If $x,y$ are two ordinals, then we have three possible cases: $x=y$, $x\in y, y \in x$ (here $<$ also means $\in$). I would like to know which case happen for $x=\omega^{\omega_1}$ and $y=\omega_1^{\omega}$, where I consider the ordinal operations.
With these questions, we know that $x=\omega_1$. Then $y$ is the union of $\omega_1^n$ for $n<\omega$, but I don't even know how to compute $\omega_1^n$. For instance, $\omega_1^2$ is the union of $\omega_1\cdot \gamma$ for $\gamma < \omega_1$. I don't think that $\omega_1^2$ can be simplified.
Thank you for your help.
As you say, $\omega^{\omega_1}=\omega_1$; this is because $\omega^\alpha\ge \alpha$ for any ordinal $\alpha$, and is countable for any countable ordinal $\alpha$.

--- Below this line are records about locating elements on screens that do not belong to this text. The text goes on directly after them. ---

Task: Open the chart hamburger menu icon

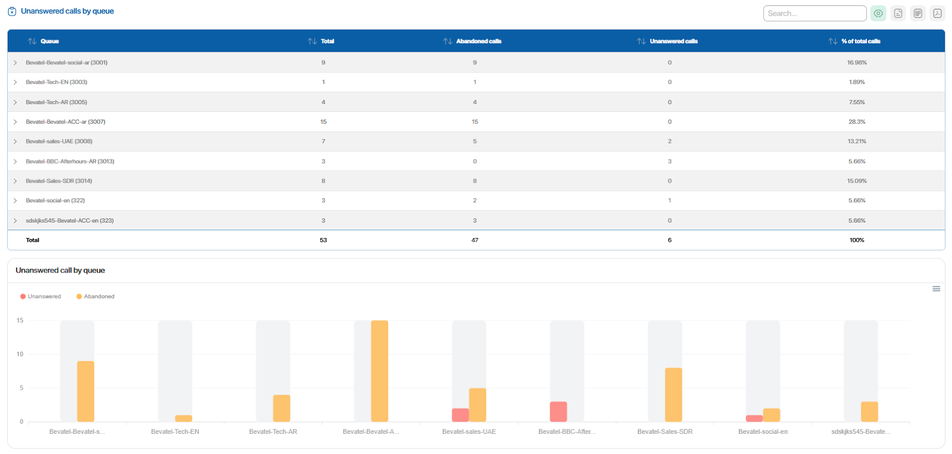Action: (x=936, y=289)
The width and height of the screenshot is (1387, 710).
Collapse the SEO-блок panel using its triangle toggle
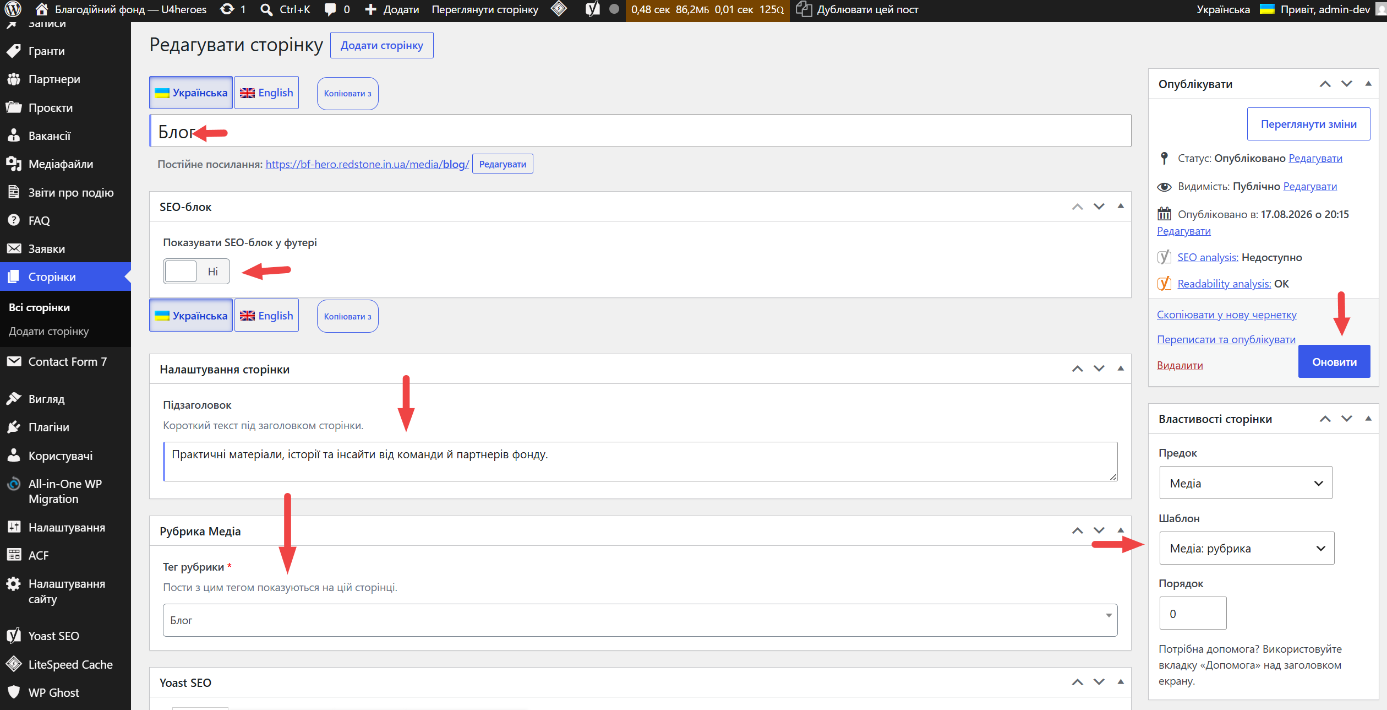pyautogui.click(x=1121, y=207)
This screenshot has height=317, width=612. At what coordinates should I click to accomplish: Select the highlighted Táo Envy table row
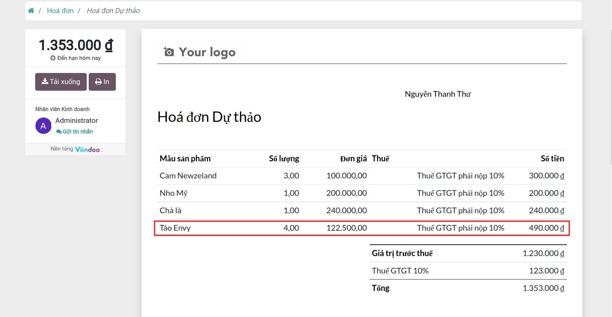point(362,228)
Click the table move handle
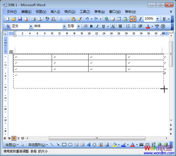 point(11,52)
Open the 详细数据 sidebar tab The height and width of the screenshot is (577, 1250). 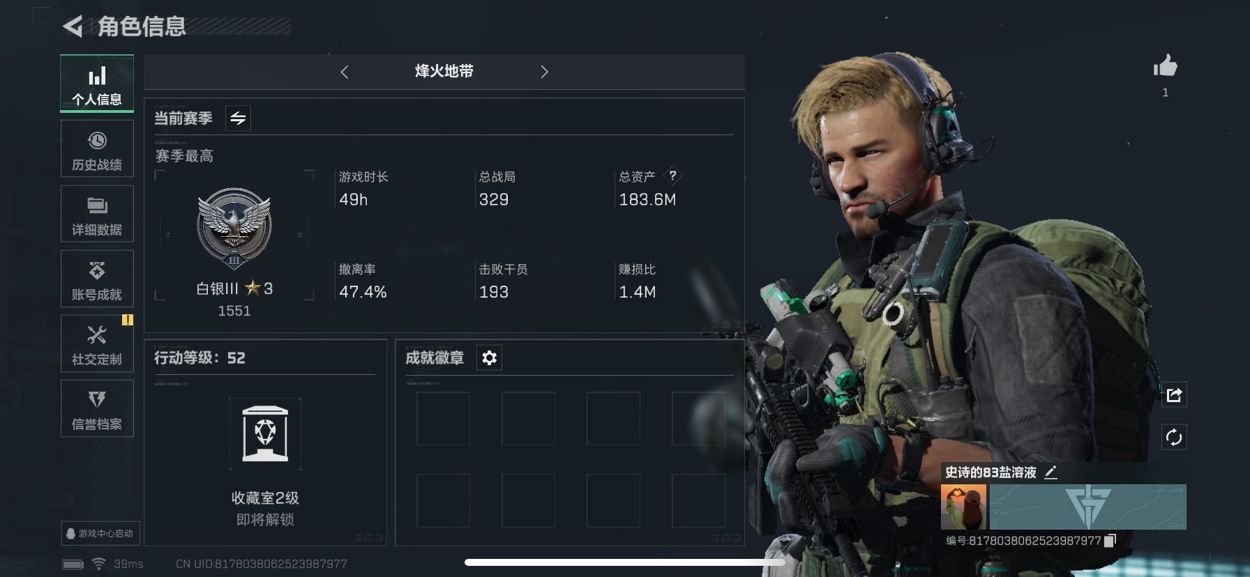point(97,214)
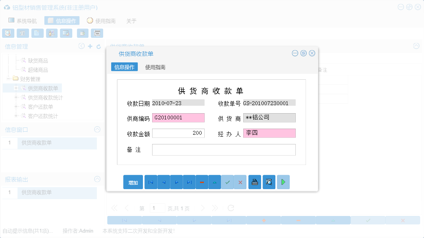Select the search document icon in the top toolbar
Screen dimensions: 424x238
(8, 33)
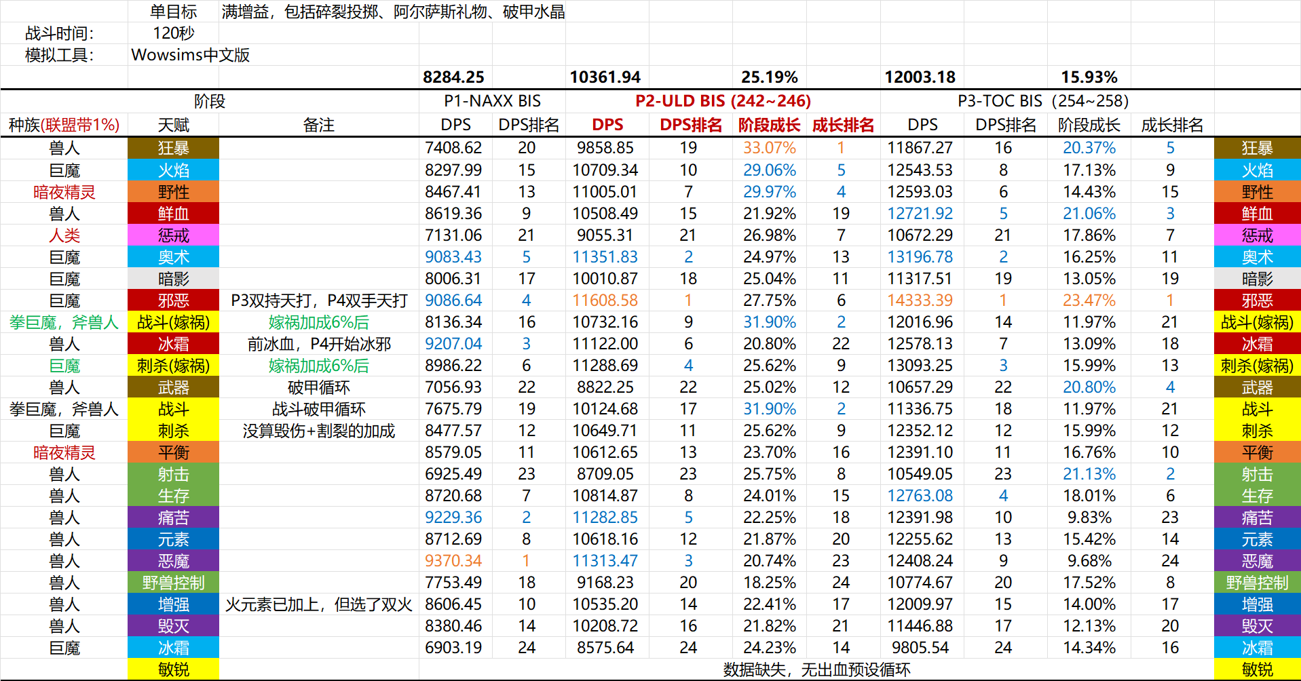1301x681 pixels.
Task: Select the 嫁祸加成6%后 note for 战斗(嫁祸)
Action: [x=319, y=322]

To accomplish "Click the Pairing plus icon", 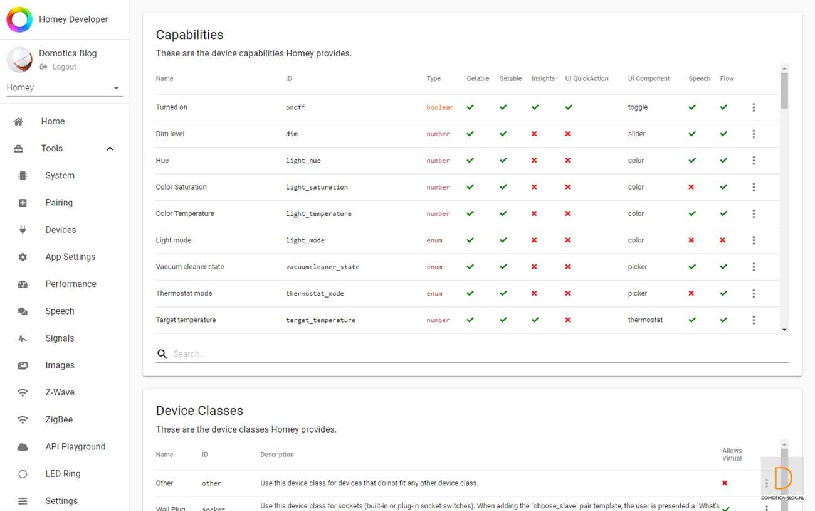I will (x=23, y=203).
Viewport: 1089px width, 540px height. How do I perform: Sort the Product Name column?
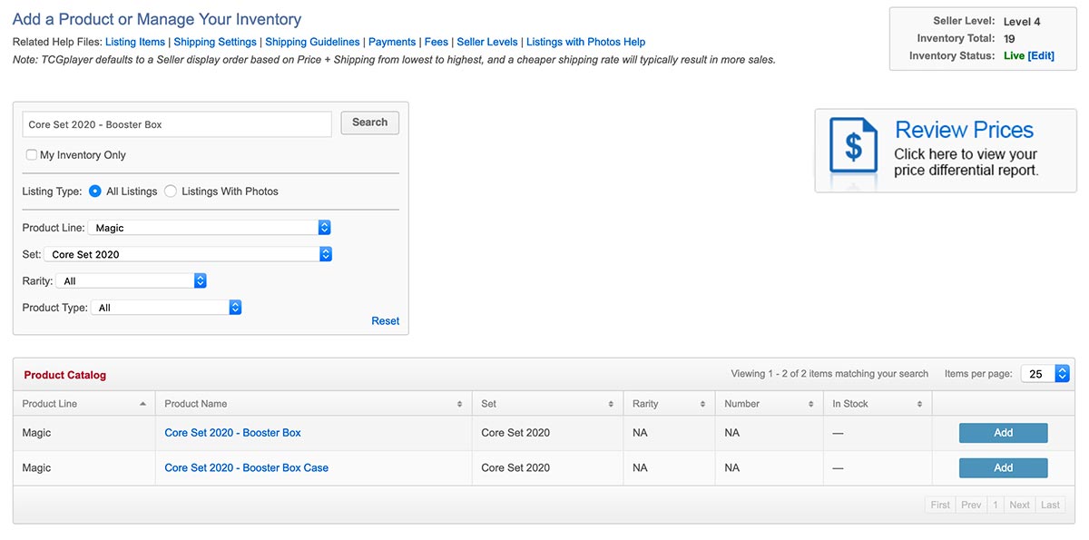459,404
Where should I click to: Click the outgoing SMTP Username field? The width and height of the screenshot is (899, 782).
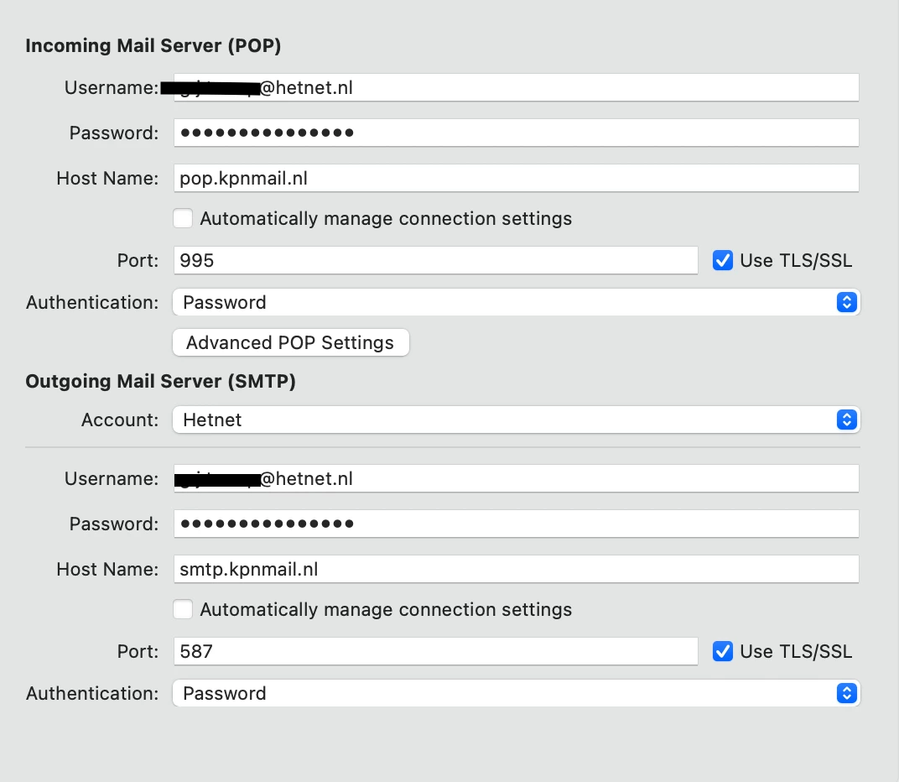pyautogui.click(x=516, y=479)

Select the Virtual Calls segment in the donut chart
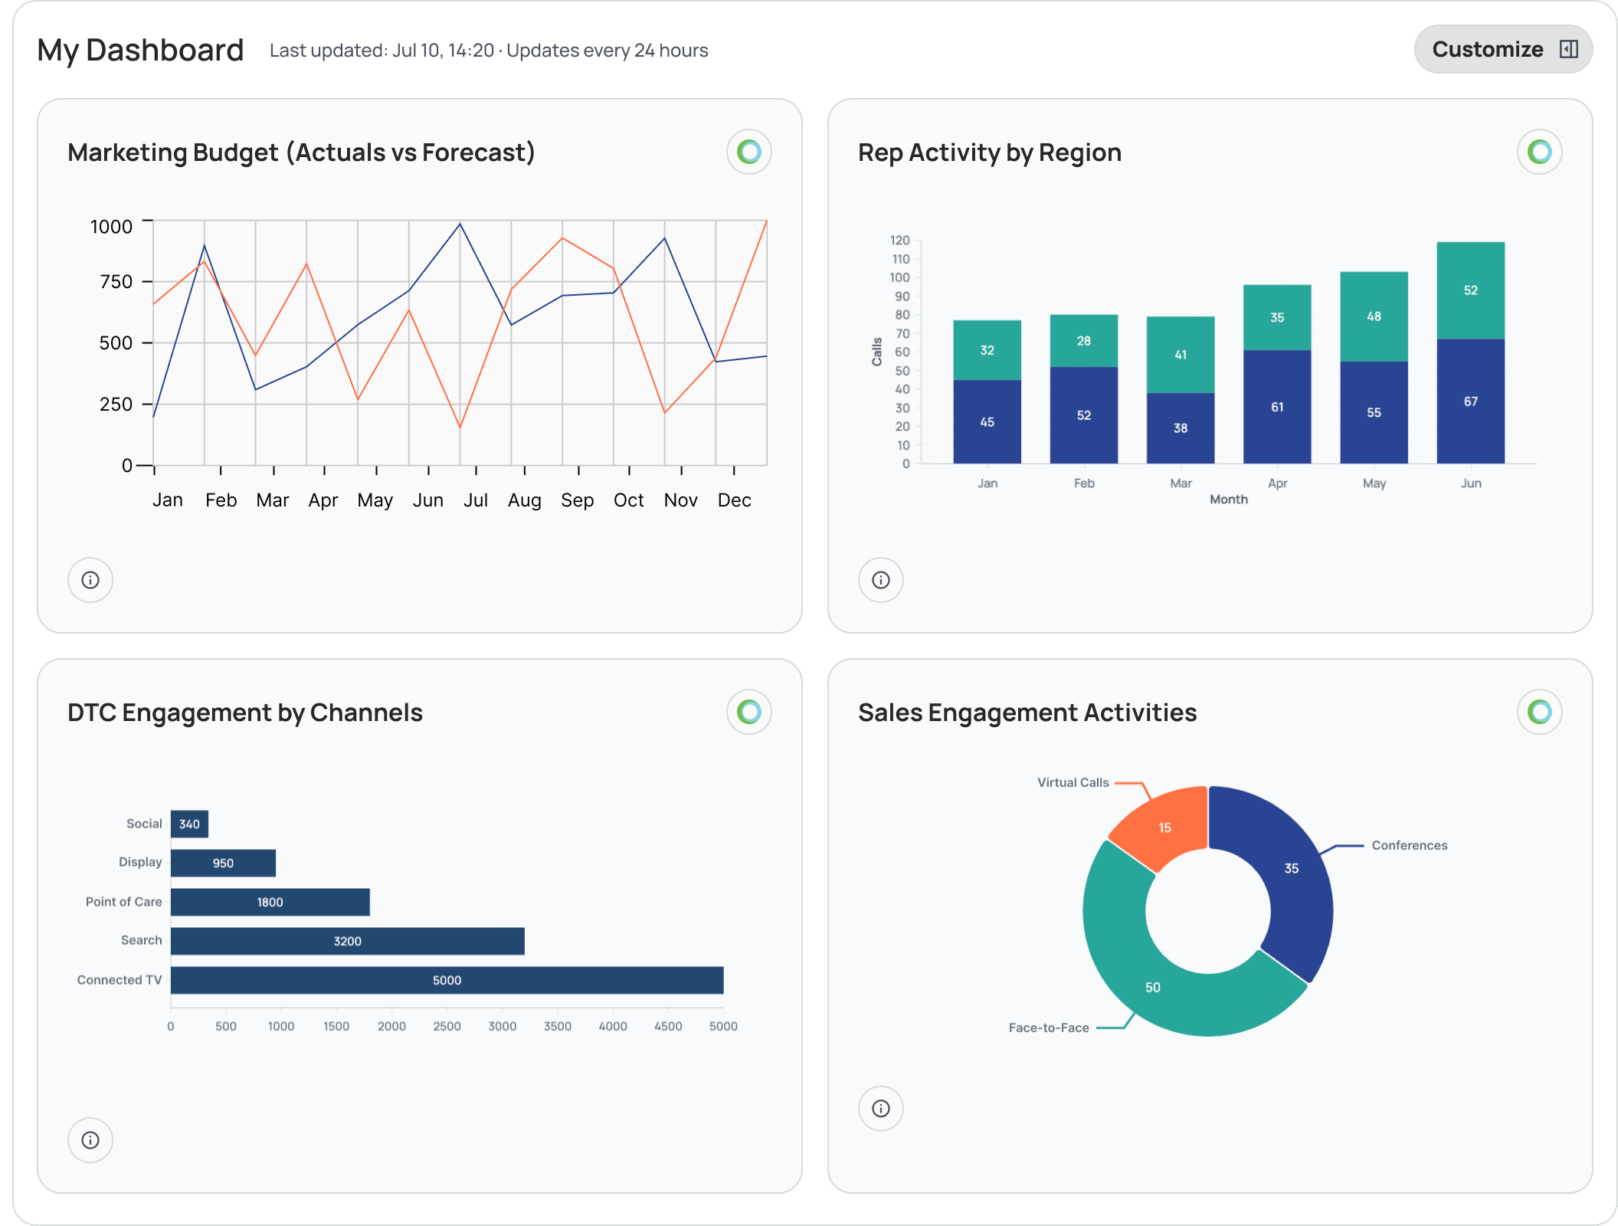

Meanwhile, you're right that $\omega_1^n$, and $\omega_1^\omega$, can't be simplified. However, you don't need to simplify them in order to compare them with $\omega_1$! Just note that $$\omega_1<\omega_1+1\le \omega_1^2\le\omega_1^\omega.$$ (In fact, both the "$\le$"s are strict, but that's not necessary here.) This is enough to show that $x<y$.